After torrential summer rains caused the Yalu River to flood last summer, 10 KCCNK groups were mobilized to provide food supplies such as flour and powdered milk, and medical items such as cold medicine.

But after the shelling, which killed four, including two civilians, all humanitarian aid was shut down. Soon after, a white paper released by the Ministry of Unification declared a formal end to the Sunshine era.

But according to Lee Jong-joo, a spokeswoman of the Unification Ministry that oversees inter-Korean affairs, the door could soon open for the resumption of aid activities.

“The possibility is there,” she said. “We definitely have an idea to resume our funding of NGOs. But the North needs to change its behavior.”

Seoul wants the North to apologize for the two provocations and show its genuine intent to dismantle its nuclear program before aid restarts.

If it does denuclearize, the administration has said it is ready to mobilize massive economic aid.

Officials say Seoul is willing to engage working-level talks with the North in mid-February to pave the way for high-level military talks, the first such meetings since the shelling.

Resumption of inter-Korean dialogue “is a long process,” the spokeswoman said. “This does not mean we must finish the process in order for us to resume aid. But we must start the process.”

“We know it is so important to provide humanitarian aid. For humanitarian reasons, we are willing to give aid. We are trying to find room to do so.”
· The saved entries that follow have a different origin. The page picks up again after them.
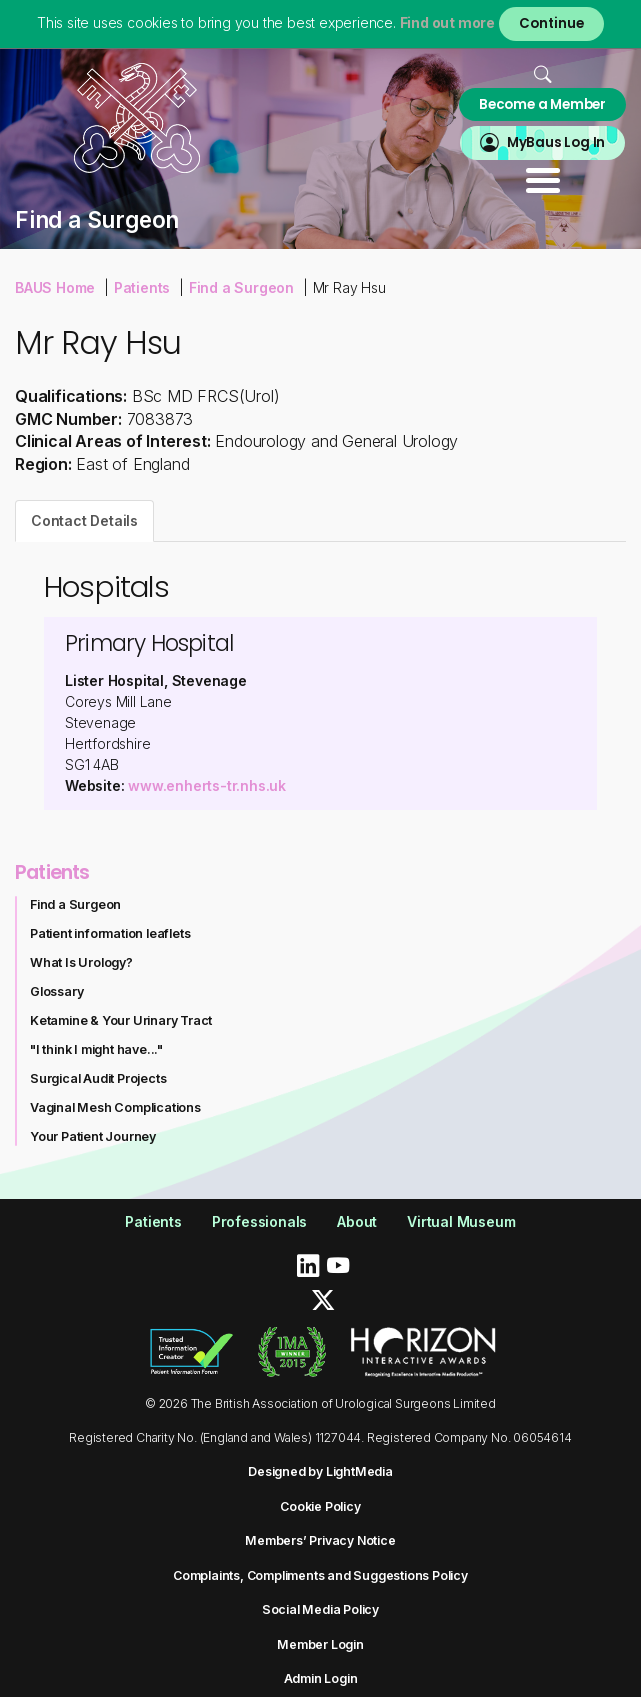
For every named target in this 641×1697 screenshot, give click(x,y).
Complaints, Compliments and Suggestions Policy (320, 1575)
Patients (142, 287)
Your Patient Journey (93, 1136)
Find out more (447, 22)
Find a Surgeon (241, 287)
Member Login (320, 1644)
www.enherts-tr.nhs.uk (207, 785)
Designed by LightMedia (320, 1471)
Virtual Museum (461, 1221)
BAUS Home (55, 287)
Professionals (259, 1221)
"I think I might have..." (96, 1049)
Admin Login (321, 1678)
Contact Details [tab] (84, 520)
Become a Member (542, 104)
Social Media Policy (320, 1609)
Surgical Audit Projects (98, 1078)
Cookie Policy (320, 1506)
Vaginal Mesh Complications (115, 1107)
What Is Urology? (81, 962)
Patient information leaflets (110, 933)
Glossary (56, 991)
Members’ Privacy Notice (320, 1540)
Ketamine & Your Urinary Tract (121, 1020)
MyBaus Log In (556, 142)
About (357, 1221)
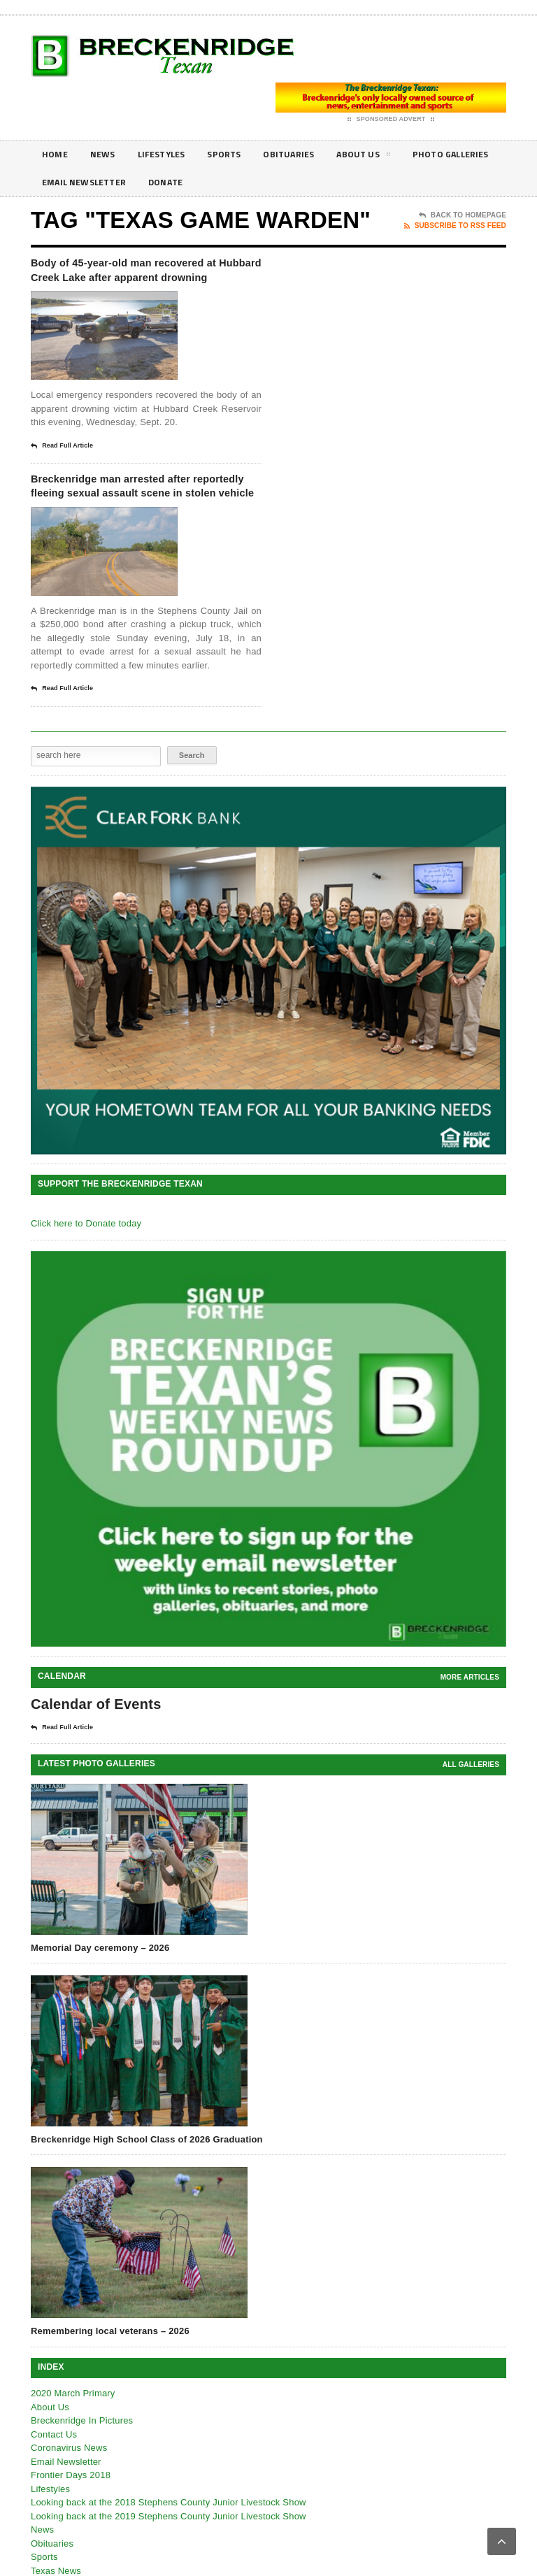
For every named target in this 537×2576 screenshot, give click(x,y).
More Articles (470, 1721)
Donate (284, 182)
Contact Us (54, 2478)
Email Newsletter (195, 182)
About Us (385, 156)
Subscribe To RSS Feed (455, 226)
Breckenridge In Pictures (82, 2464)
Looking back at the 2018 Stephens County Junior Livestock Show (168, 2546)
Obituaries (306, 154)
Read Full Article (62, 468)
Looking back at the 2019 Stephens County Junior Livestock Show (168, 2560)
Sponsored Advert (391, 120)
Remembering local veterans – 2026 (110, 2375)
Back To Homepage (462, 215)
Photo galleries (84, 182)
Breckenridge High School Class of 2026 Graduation (147, 2183)
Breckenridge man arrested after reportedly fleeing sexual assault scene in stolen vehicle (143, 518)
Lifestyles (169, 154)
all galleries (471, 1808)
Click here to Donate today (86, 1267)
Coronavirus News (69, 2491)
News (106, 154)
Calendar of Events (96, 1748)
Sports (237, 154)
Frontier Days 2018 (70, 2519)
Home (56, 154)
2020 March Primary (73, 2437)
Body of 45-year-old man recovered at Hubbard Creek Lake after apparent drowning (145, 280)
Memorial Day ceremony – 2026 (100, 1992)
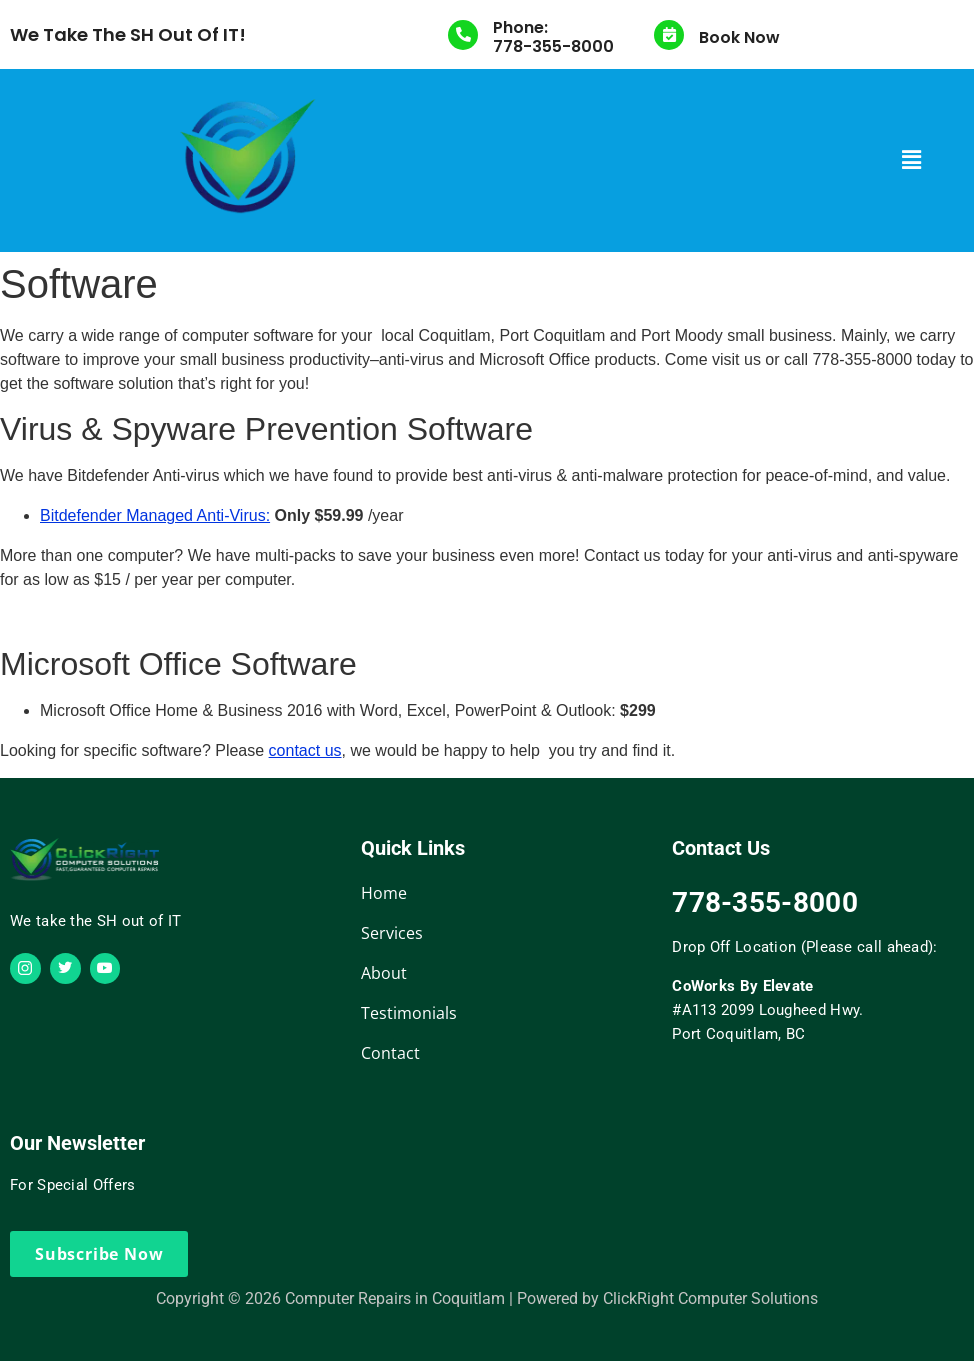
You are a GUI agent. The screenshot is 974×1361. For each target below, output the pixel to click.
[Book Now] (669, 35)
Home (384, 893)
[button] (912, 160)
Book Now (739, 37)
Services (392, 933)
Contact (390, 1053)
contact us (305, 750)
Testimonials (409, 1013)
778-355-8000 (553, 46)
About (384, 973)
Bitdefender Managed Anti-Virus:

The ministry says it will prioritize human rights and the conditions of the North Korean people this year. A pillar of that plan, Lee said, is to provide funds to South Korean NGOs. “We definitely understand how difficult the situation is for the NGOs,” she said.

Ready to mobilize

Coalition head Park, who maintains communication with the North Korean government, said Pyongyang’s calls for aid have intensified since the new year as the North gets hit with brutally cold winters.

The North has gone as far as proposing a meeting with the KNCCNK in February to discuss aid requests, but so far, the government has yet to approve the meeting.

Meanwhile, NGOs from European countries have stepped up efforts, according to reports, in areas such as health care, agriculture and food research.

Eugene Bell, a U.S.-based NGO with a South Korean branch, has been running a program to tackle the tuberculosis epidemic in the country, in particular a dangerous strain of the disease known as multi-drug-resistant TB. The group last visited the North in November, where it has some 550 patients.

Meanwhile, neither Park nor Kang were overly optimistic that the recent overtures at inter-Korean dialogue would result in the lifting of the restrictions, but both said they were ready to mobilize at anytime.

For now, though, they continue to vent frustration towards the administration.

“We are not interested in politics or foreign policy,” Park said, his voice breaking up. “It is one thing for the government to cease their support; but for it to prevent even us from acting is surely too harsh. They need to open up a path for us.”